You can also work to educate yourself on women’s concerns and perspectives in the church. There are incredible books, podcasts and social media accounts to learn from. The truth is, you will never understand what it is like to be a woman in the church. Listening to women who are living through the pain and struggle will be vital. Even President Nelson, after hearing honest feedback from female church leaders about a talk he was preparing to give said, “I don’t understand what you’re telling me. I don’t feel that little sensitivity at all, but I trust you.” And then he made the suggested changes. Trust the women who are voicing their concerns. You may not be able to make structural changes in your ward or area, but through collaboration and partnership with women, you will be able to make improvements to help women know that they are heard and valued.
As Fiona Givens said in her 2015 speech, “As we enter the waters of baptism, we covenant to bear each other’s burdens. [Upon seeing someone stumble under their cross] you bend down to help that person with the burden, of necessity you must touch that cross. It is only then that you understand the nature and the depth of the pain that person is carrying.” You have to get close. Move in. Listen. Learn. Believe. Stand up for women even (or especially) when we aren’t in the room. It may be uncomfortable for you, but that’s okay. Sit with your discomfort. Learn from it. And then follow through over time. Check in, not with the mindset of “fixing” her, but rather to truly minister to and collaborate with her.
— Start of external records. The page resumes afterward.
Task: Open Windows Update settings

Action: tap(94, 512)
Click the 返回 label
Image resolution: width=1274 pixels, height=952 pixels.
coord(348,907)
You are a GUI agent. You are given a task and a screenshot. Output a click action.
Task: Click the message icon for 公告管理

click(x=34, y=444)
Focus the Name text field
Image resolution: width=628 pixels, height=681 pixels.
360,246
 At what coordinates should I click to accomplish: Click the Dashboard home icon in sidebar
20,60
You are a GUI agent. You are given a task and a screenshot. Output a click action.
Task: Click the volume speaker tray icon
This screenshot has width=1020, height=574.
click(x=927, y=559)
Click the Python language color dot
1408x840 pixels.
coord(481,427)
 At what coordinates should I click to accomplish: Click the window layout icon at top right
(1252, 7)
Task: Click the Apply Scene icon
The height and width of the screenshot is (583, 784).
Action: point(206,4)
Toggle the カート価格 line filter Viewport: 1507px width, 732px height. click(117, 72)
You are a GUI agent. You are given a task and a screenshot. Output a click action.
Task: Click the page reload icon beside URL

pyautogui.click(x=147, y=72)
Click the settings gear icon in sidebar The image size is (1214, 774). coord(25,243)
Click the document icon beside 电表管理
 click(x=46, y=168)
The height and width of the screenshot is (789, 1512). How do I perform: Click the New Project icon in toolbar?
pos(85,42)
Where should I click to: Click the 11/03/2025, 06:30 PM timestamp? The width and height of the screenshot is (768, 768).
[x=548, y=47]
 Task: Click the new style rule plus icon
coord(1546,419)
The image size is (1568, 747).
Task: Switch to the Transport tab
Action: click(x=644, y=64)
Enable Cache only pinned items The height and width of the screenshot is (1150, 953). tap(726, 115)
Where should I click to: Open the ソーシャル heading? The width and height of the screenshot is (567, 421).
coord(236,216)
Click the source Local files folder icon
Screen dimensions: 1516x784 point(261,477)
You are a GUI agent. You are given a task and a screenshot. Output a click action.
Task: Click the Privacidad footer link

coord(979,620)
Women are leaving the church in very high numbers. It isn’t because we are weak, losing our faith, or because we don’t have a deep connection with our Savior. It is because we have been told for decades that we matter, we have value, and we are needed, and yet very little has changed for women in the church to show us that is true. We have been absorbing platitudes and feigned kindness for years. The platitudes keep failing us. We deserve to be heard and believed. We deserve to have the men around us, in our families or in leadership, choose us instead of prioritizing the institution or providing a quick notion of insincere comfort.
That’s not too much to ask. It’s actually the very least that love requires.